### What you need to do
Nothing but the lines below from the first through the one with "Privacy Policy (720, 1281)" should appear, printed exactly; please leave pictures out.

(Data records)

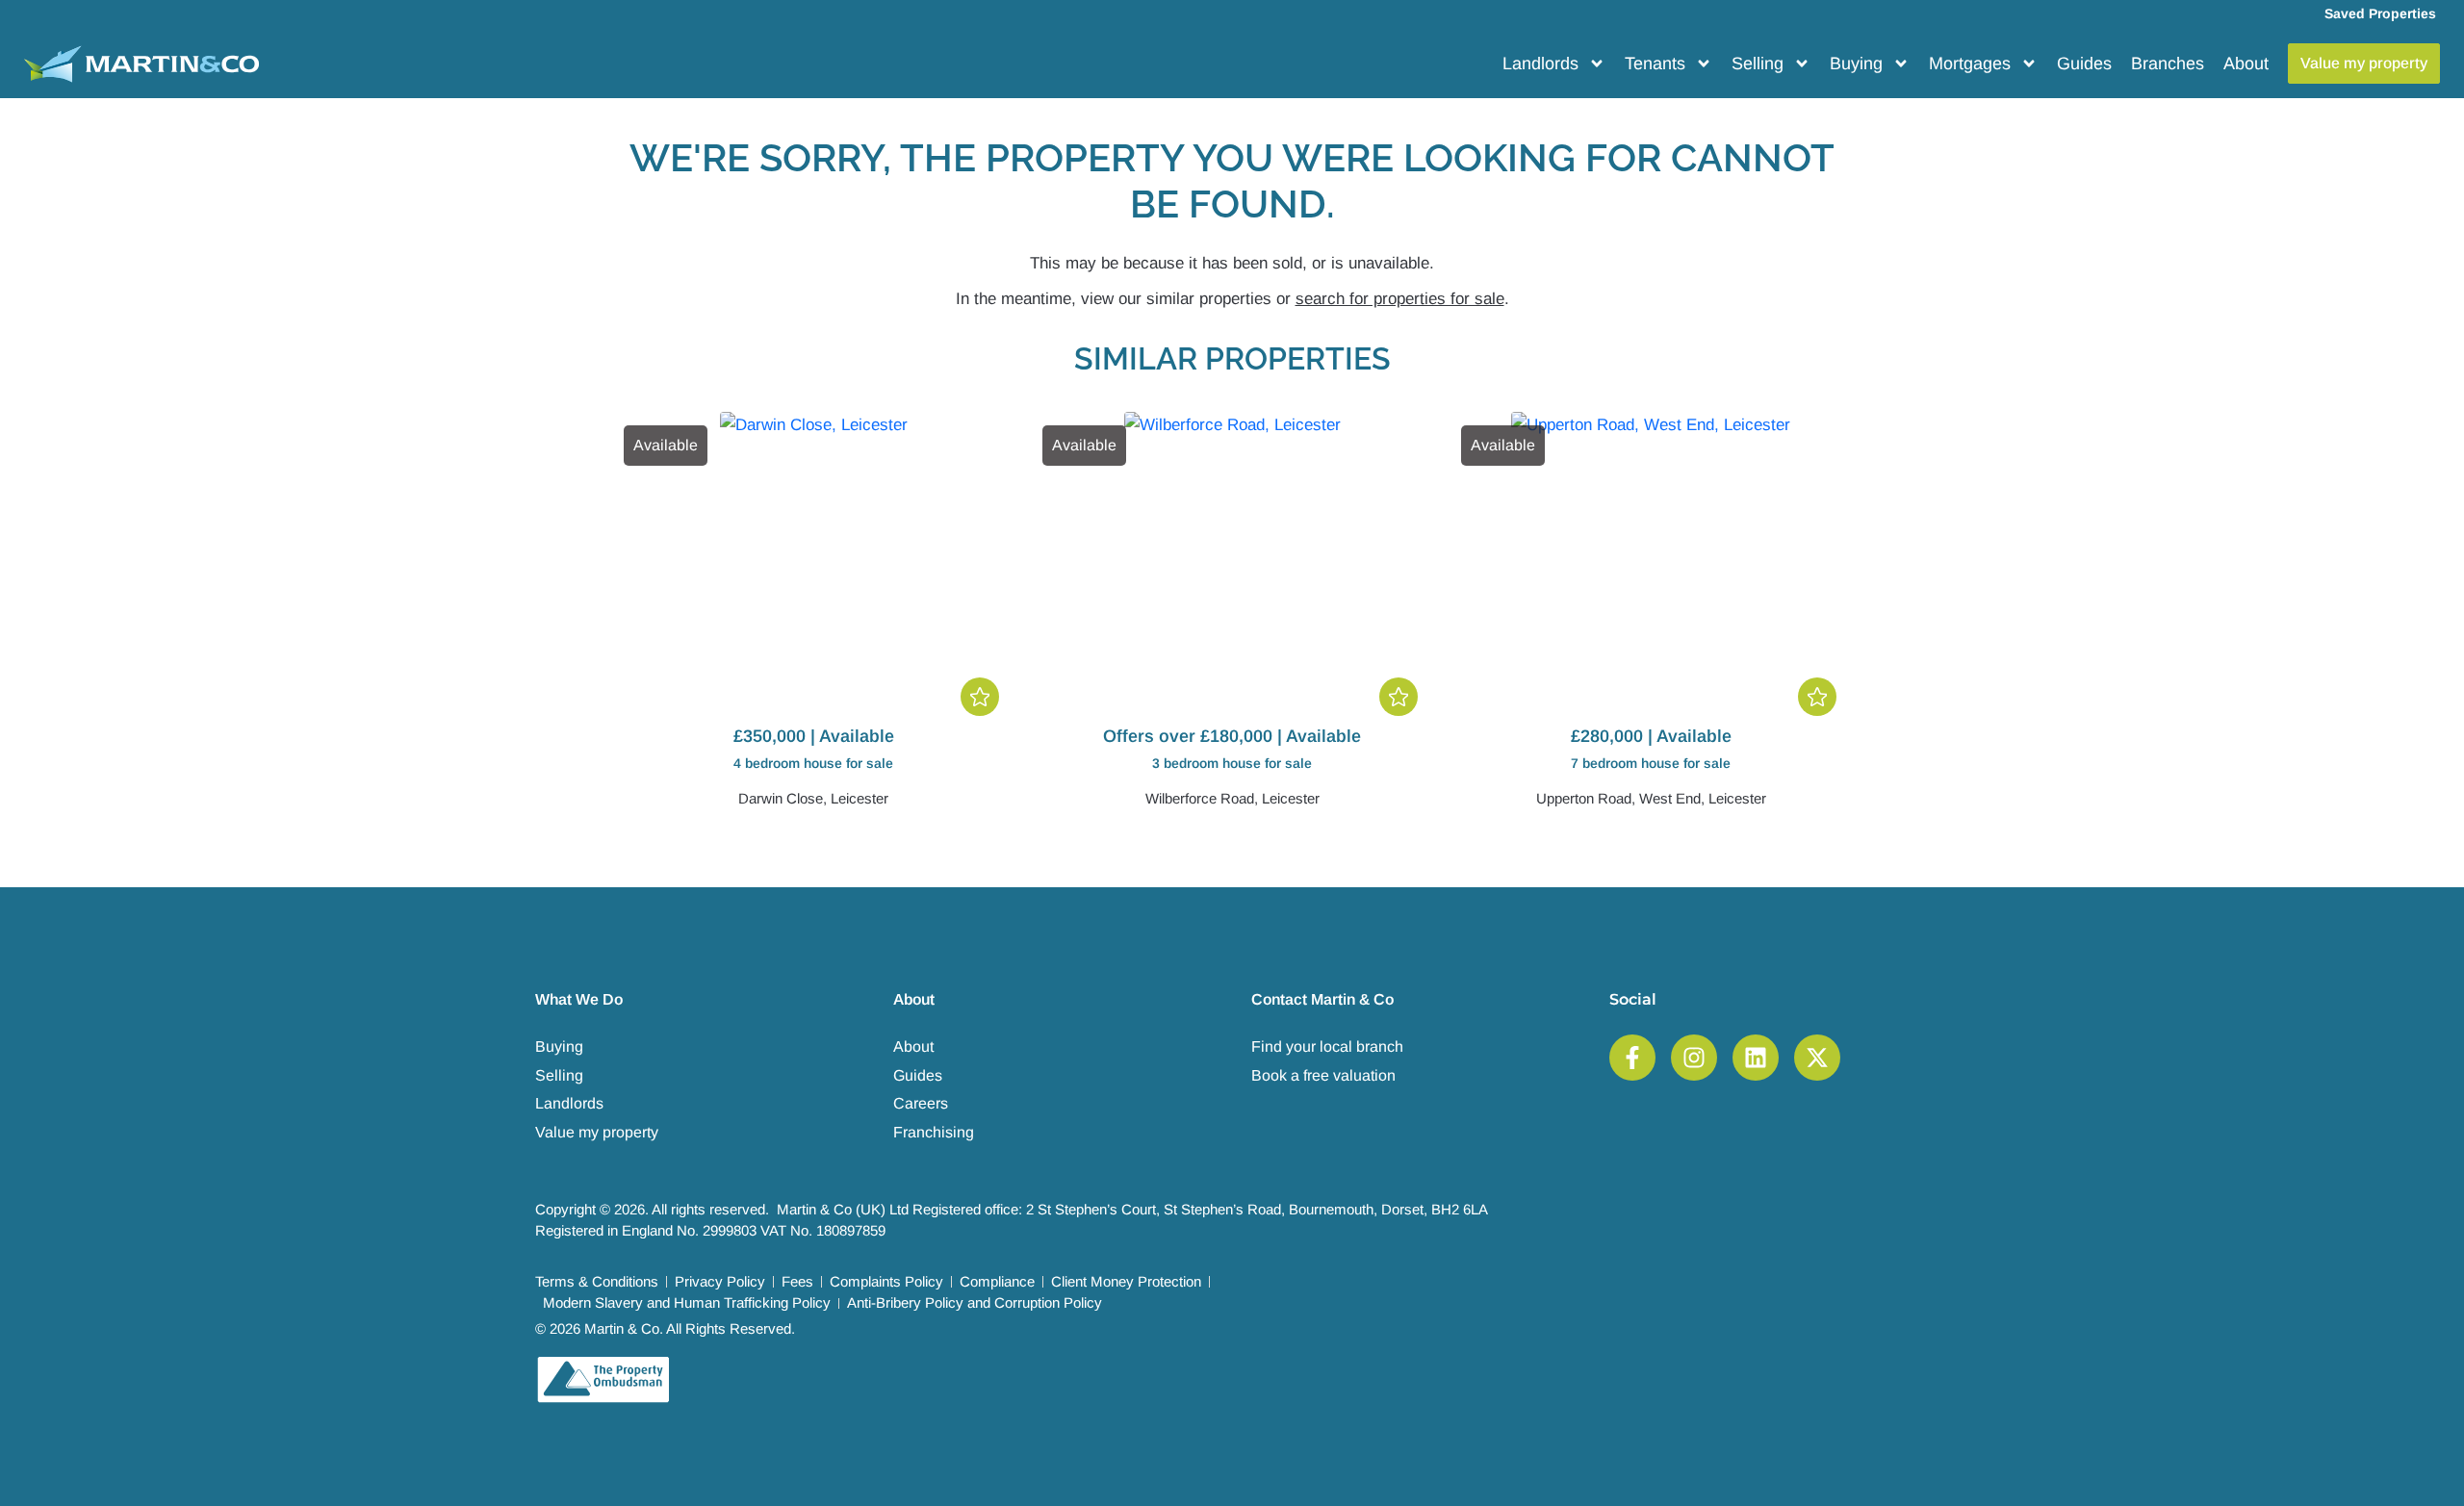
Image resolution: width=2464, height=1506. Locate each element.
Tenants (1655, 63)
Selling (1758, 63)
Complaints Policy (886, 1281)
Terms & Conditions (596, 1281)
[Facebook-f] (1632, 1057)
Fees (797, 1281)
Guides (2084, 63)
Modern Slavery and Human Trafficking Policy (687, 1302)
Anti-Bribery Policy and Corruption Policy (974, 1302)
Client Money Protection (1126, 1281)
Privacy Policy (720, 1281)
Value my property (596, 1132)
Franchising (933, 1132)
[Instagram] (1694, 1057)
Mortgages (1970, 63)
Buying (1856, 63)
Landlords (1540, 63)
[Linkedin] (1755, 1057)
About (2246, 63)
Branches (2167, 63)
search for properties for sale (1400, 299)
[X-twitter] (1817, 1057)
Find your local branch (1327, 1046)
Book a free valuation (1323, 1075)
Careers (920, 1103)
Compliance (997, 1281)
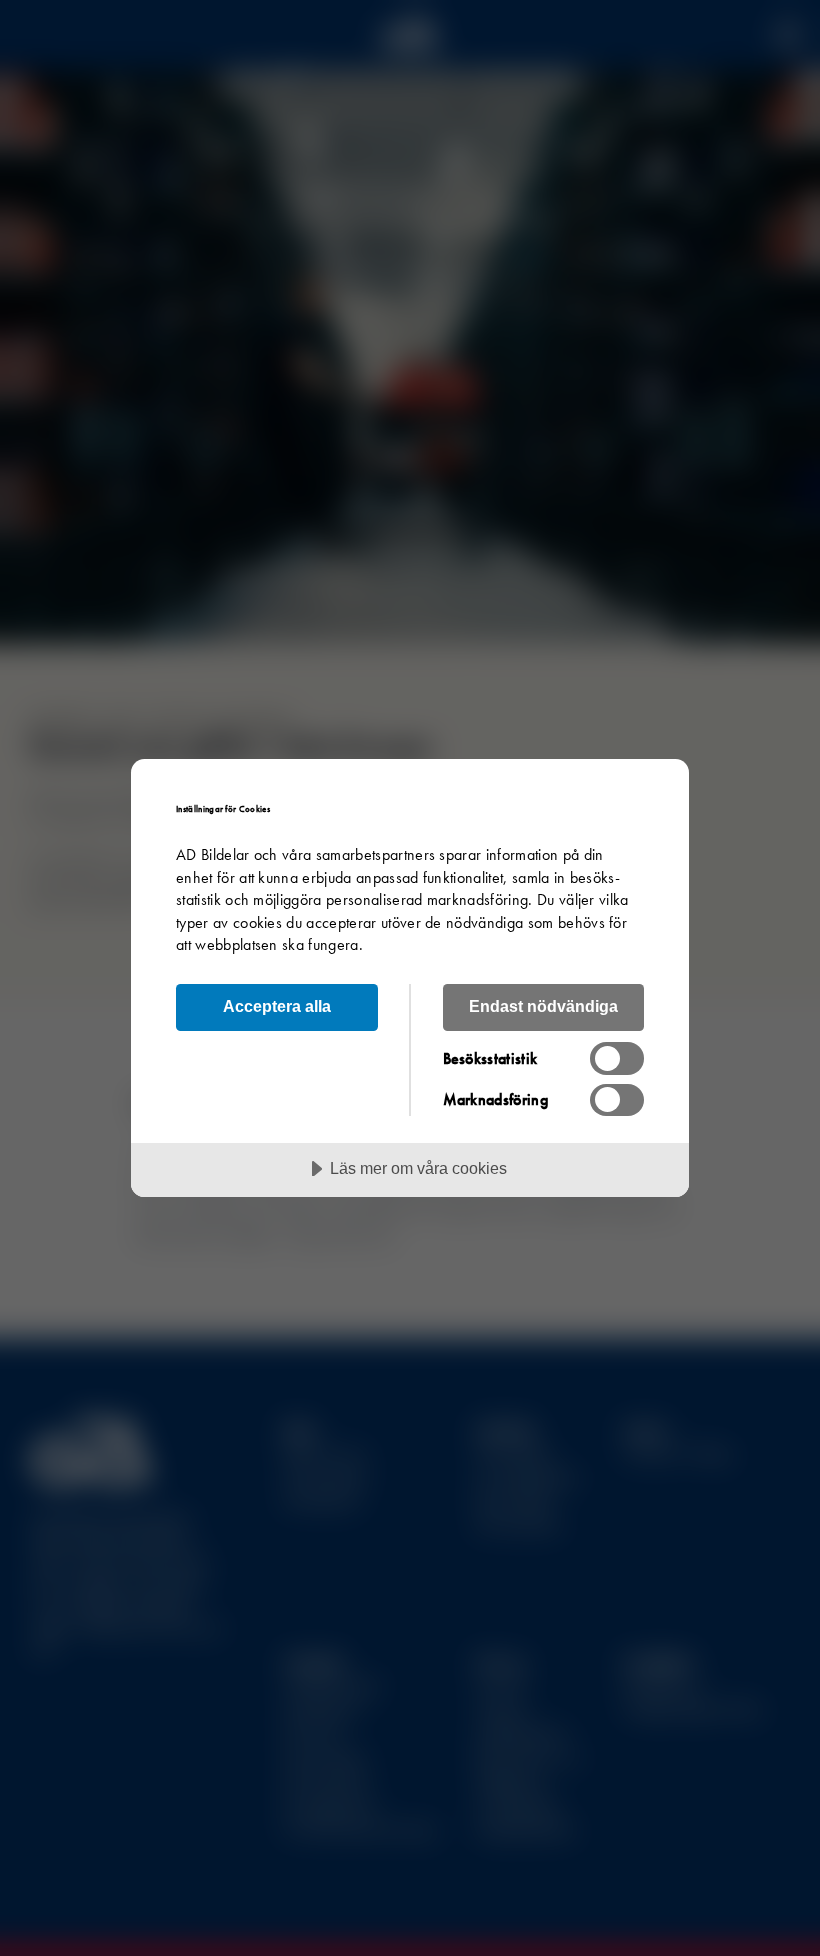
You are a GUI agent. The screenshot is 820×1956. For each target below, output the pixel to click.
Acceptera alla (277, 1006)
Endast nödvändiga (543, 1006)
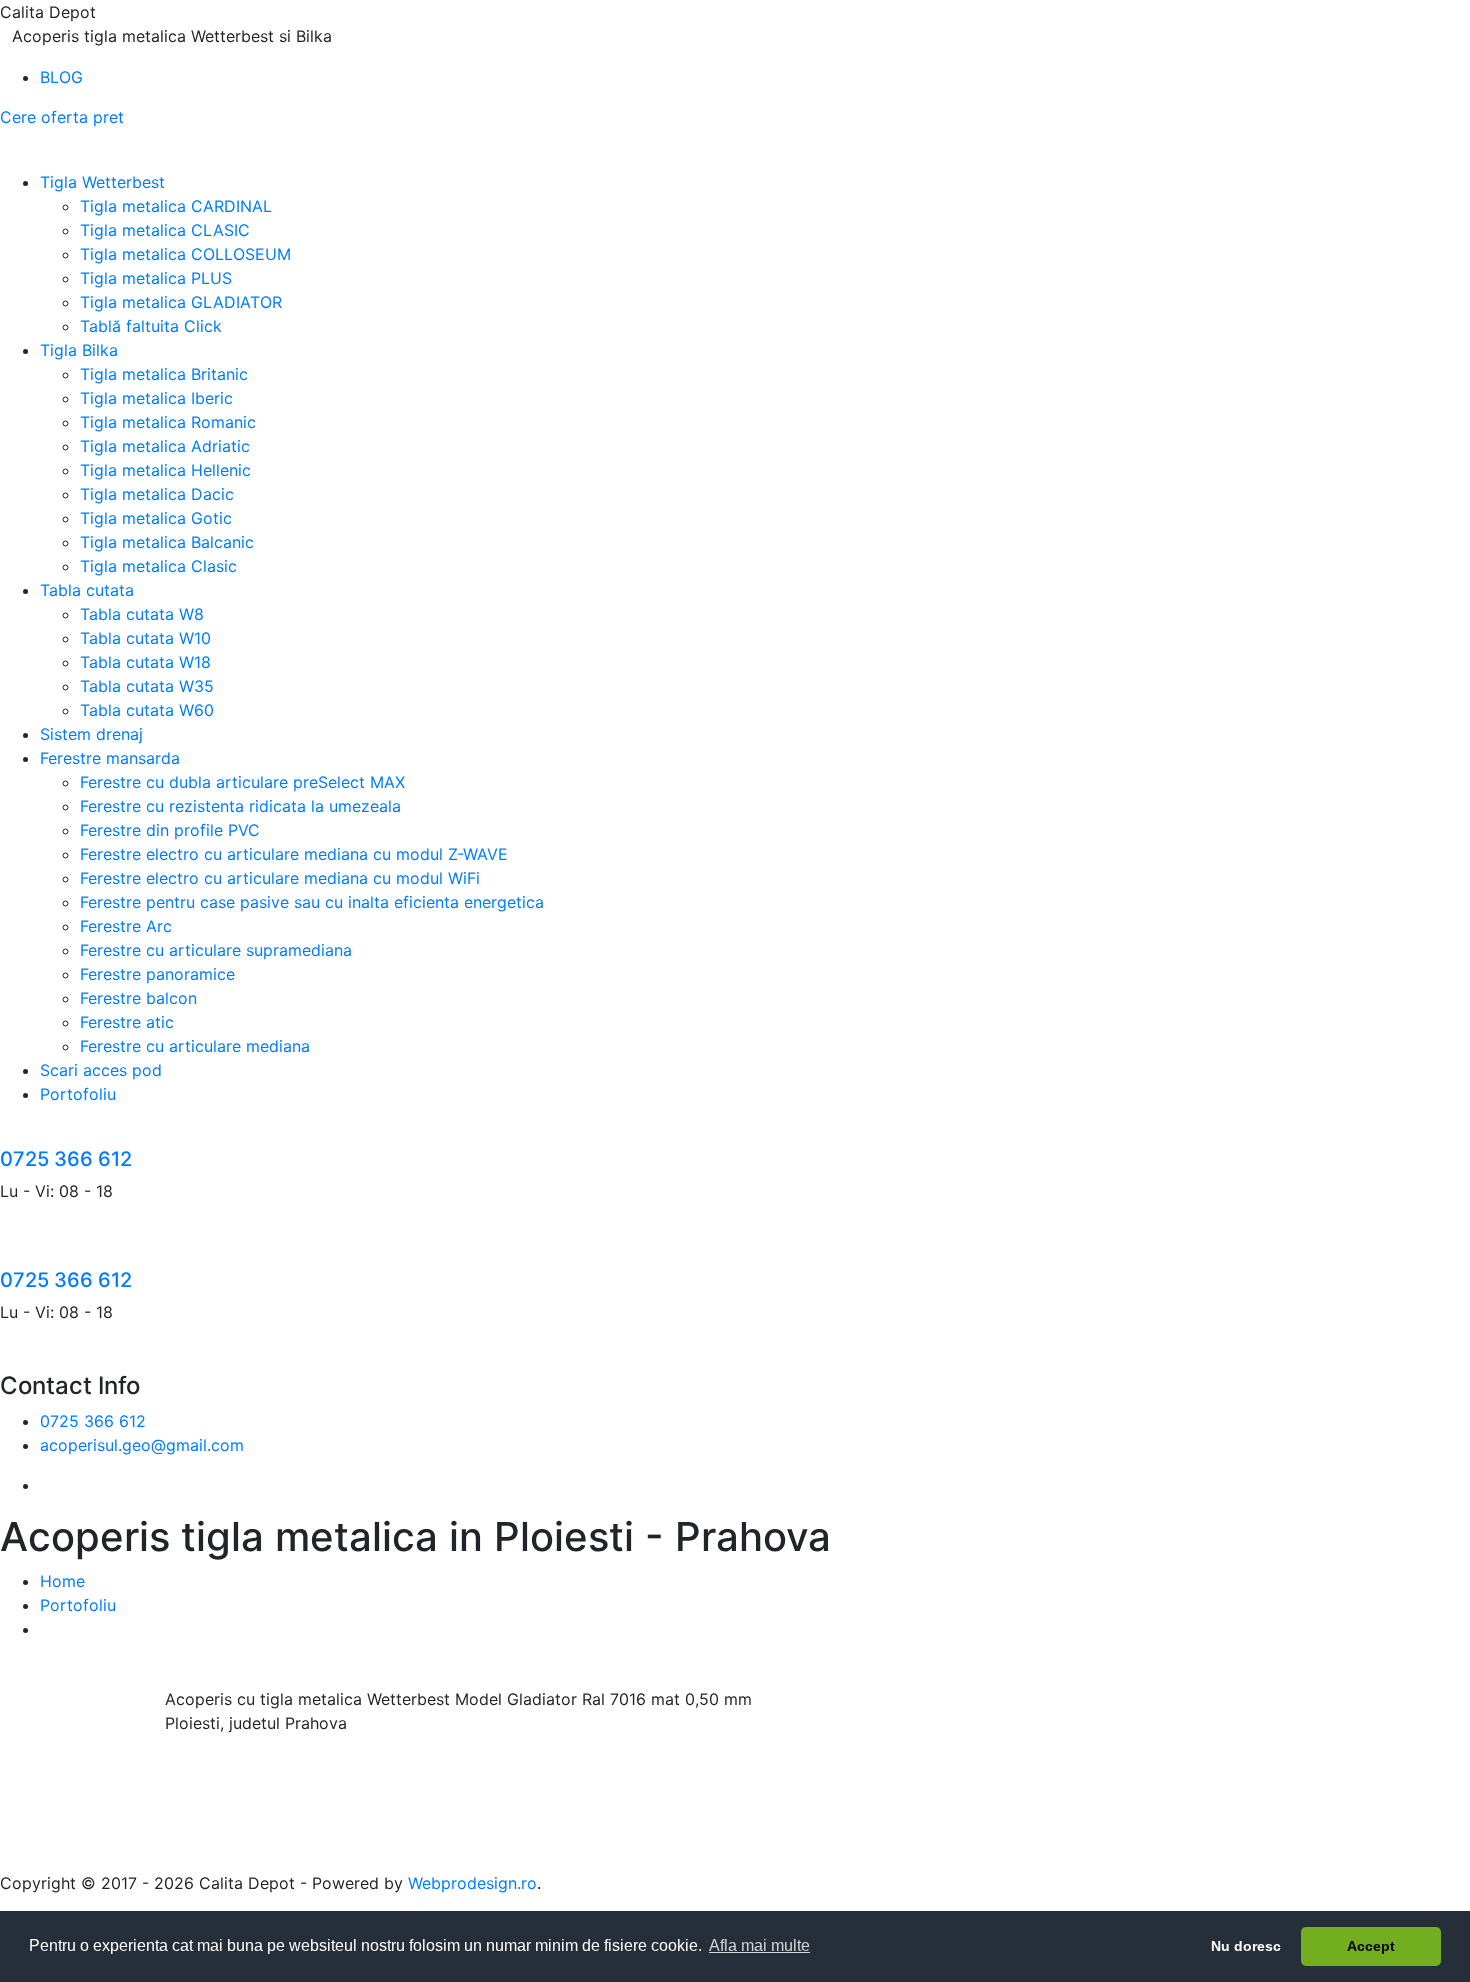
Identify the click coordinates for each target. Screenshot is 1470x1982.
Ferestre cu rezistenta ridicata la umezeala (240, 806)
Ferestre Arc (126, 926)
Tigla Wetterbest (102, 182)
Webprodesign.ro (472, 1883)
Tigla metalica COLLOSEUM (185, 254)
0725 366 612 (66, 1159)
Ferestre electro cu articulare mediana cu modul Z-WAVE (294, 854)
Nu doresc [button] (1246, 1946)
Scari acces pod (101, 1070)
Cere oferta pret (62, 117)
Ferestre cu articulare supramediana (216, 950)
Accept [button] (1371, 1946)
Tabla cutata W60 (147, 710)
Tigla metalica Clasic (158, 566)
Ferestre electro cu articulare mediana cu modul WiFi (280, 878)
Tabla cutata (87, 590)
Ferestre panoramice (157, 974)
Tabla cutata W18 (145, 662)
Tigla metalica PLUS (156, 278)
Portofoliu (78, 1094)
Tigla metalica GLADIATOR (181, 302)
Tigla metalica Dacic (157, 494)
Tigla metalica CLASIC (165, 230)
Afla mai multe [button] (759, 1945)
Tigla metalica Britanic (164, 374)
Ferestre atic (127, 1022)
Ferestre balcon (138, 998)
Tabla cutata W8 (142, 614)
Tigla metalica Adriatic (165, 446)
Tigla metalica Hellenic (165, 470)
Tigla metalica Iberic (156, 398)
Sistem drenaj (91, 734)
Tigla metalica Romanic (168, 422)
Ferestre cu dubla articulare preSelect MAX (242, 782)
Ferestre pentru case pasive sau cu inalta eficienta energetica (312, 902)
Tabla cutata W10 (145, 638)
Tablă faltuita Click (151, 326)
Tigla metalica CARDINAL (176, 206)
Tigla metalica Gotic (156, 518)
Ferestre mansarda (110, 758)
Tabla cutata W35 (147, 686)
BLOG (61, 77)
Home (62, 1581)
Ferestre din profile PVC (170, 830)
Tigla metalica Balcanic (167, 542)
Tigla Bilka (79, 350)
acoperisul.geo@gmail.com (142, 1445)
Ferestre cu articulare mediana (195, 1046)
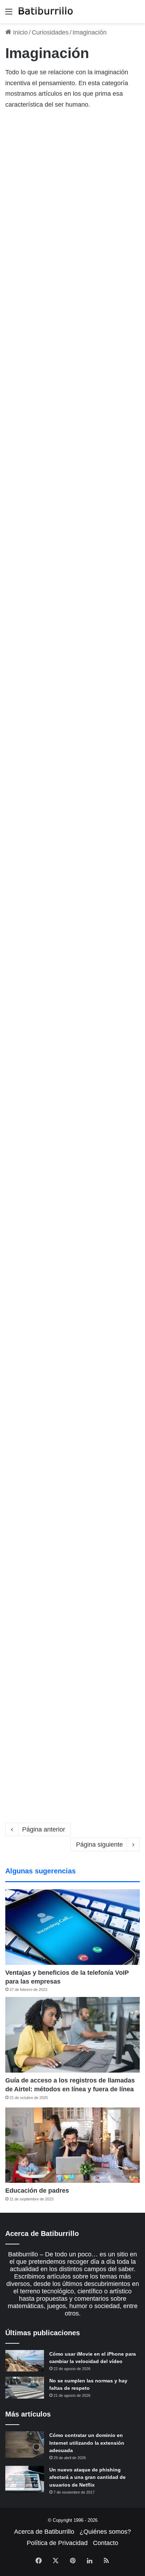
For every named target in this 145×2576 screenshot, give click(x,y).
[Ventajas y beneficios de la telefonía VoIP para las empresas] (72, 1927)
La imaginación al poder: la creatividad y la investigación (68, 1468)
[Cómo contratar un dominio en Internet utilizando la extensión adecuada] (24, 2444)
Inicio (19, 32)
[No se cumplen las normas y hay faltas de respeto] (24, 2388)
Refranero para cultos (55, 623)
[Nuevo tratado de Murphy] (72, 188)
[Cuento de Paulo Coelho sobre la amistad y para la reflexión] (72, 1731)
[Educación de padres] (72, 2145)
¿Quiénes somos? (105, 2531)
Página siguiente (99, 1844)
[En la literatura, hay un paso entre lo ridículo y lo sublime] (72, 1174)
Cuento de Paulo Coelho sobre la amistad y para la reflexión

### Solution to this problem
Image resolution: width=2464, height=1506. Locate each element.
Tenants (1655, 63)
Selling (1758, 63)
Complaints Policy (886, 1281)
Terms & Conditions (596, 1281)
[Facebook-f] (1632, 1057)
Fees (797, 1281)
Guides (2084, 63)
Modern Slavery and Human Trafficking Policy (687, 1302)
Anti-Bribery Policy and Corruption Policy (974, 1302)
Client Money Protection (1126, 1281)
Privacy Policy (720, 1281)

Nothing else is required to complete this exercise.